A New Museum in Nashville Chronicles 400 Years of Black Music
The culmination of two decades of planning, the National Museum of African American Music opened its doors last month
Much of the story of the United States can be told through black music, from the instruments brought to the country by enslaved Africans to the development of jazz and the blues in the Jim Crow era and the rock and hip-hop artists who continue to shape culture today. Now, a new cultural institution is dedicated to telling that 400-year story: the National Museum of African American Music, which opened in Nashville, Tennessee, on Martin Luther King Jr. Day.
“Most music museums deal with a label, a genre or an artist,” H. Beecher Hicks III, the museum’s president and CEO, tells the Associated Press’ Kristin M. Hall. “So it’s one thing to say that I’m a hip hop fan or I’m a blues fan, but why? What was going on in our country and our lived experience and our political environment that made that music so moving, so inspirational, such the soundtrack for that part of our lives?”
Exhibitions will draw on a collection of 1,600 artifacts, including one of Ella Fitzgerald’s Grammy Awards and a guitar owned by B.B. King. Visitors can also take part in interactive activities like learning dance moves from a virtual instructor, singing “Oh Happy Day” with a gospel choir and making hip-hop beats. Guests receive wristbands that allow them to record and take home their creations.
As Kristen Rogers reports for CNN, the museum experience begins with a film that roots the black American musical tradition in West and Central African music.
“As enslaved people, they brought their music traditions,” says the museum’s curatorial director, ethnomusicologist Dina Bennett, in the video. “Many times their instruments were taken away from them, because their instruments were used to communicate with each other. But they still had their voice.”
Visitors can walk through the museum along “Rivers of Rhythm” pathways tracing 13 historical eras. The pathways feature interactive panels that display information about the social and political situations connected to particular musical developments. One gallery looks at how field hollers, a type of music sung by enslaved people, evolved into the blues, which in turn influenced both country music and rock. Other interactive exhibits look at specific artists’ influences, including how many famous white musicians drew on black music. The Rolling Stones, for instance, drew inspiration—and their name—from blues singer Muddy Waters, while Elvis Presley’s hit “Hound Dog” was first recorded by Willie Mae “Big Mama” Thornton.
“For non-African Americans,” Hicks tells CNN, “I hope that they would realize that African Americans are at the center of American culture in a way that they maybe never considered.”
The museum has been in the works since 1998, when Nashville business leaders and civil rights advocates Francis Guess and T.B. Boyd conceived the idea of an institution dedicated to black arts and culture, according to a statement. Per Kelundra Smith of the New York Times, the Nashville Area Chamber of Commerce conducted a feasibility study on the museum, and in 2011, organizers narrowed its focus to music. The museum now occupies 56,000 square feet of space in downtown Nashville.

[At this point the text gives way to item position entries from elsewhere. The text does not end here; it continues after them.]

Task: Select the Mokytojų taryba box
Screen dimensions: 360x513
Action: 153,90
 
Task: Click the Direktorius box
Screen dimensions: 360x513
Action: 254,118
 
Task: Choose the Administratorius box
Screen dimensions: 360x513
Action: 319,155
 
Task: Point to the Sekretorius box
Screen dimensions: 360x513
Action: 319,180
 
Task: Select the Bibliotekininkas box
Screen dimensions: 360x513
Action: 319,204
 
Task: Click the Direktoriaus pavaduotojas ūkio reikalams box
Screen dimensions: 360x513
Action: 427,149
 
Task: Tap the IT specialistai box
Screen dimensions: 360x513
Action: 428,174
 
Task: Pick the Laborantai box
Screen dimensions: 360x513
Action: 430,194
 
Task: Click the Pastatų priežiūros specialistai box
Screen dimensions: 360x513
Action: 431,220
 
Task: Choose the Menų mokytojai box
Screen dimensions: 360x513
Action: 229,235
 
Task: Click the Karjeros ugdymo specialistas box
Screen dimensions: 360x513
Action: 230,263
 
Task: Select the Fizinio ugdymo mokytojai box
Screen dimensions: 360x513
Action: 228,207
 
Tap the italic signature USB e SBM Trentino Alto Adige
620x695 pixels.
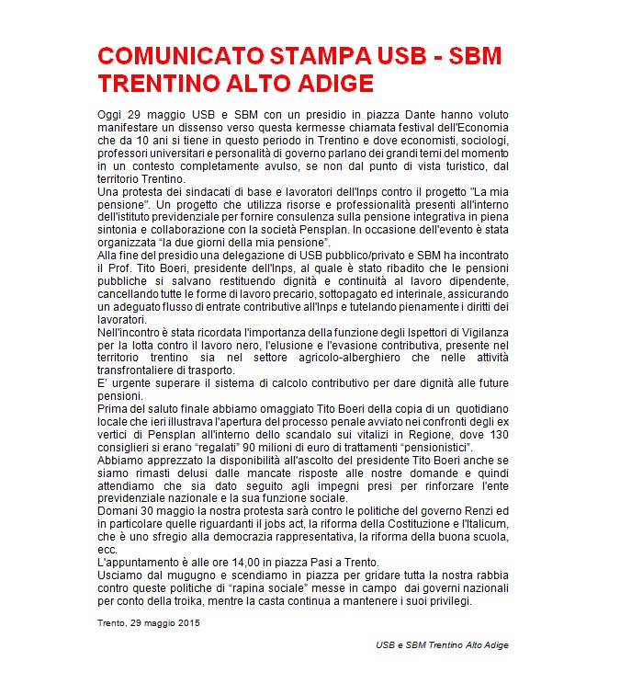[x=442, y=645]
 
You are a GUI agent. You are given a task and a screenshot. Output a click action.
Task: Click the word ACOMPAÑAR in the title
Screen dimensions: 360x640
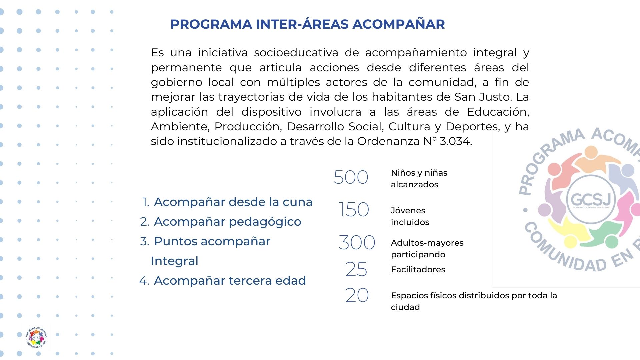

Writing for Nashville Scene, Ron Wynn notes that when plans for the museum were just getting started, many observers questioned why the city made sense as its location. Some claimed that, in contrast with cities like Memphis, Nashville is “not a black music town.”
Despite the city’s reputation for a country music scene that hasn’t always been hospitable to black musicians, Nashville has a storied black music history, Wynn explains. The city’s Jefferson Street was a hub of R&B in the 1960s. And, years before “Soul Train,” Nashville television stations created syndicated shows that brought black musicians’ work to a broad audience.
The museum’s first temporary exhibition is dedicated to a particular piece of Nashville musical history: the Fisk Jubilee Singers. Students at Fisk University formed the a cappella group in 1871 to raise money for what was then a fledgling school for newly freed black Americans. The singers traveled around the U.S. and Europe, performing spirituals written by enslaved musicians for audiences that included Ulysses S. Grant, Mark Twain and Queen Victoria. Their performances not only secured Fisk’s continued existence and growth, but introduced spirituals as a musical form to a wide audience.
Vocalist Shemekia Copeland tells the Times she sees the museum filling a crucial role.
“The music is the people,” she says. “It’s how we’ve always expressed ourselves. If the world ended and somebody found records and they listened, it would tell the story of what happened to us culturally.”
The National Museum of African American Music is open on Saturdays and Sundays in February, with time-slotted tickets to allow for social distancing. Masks are required.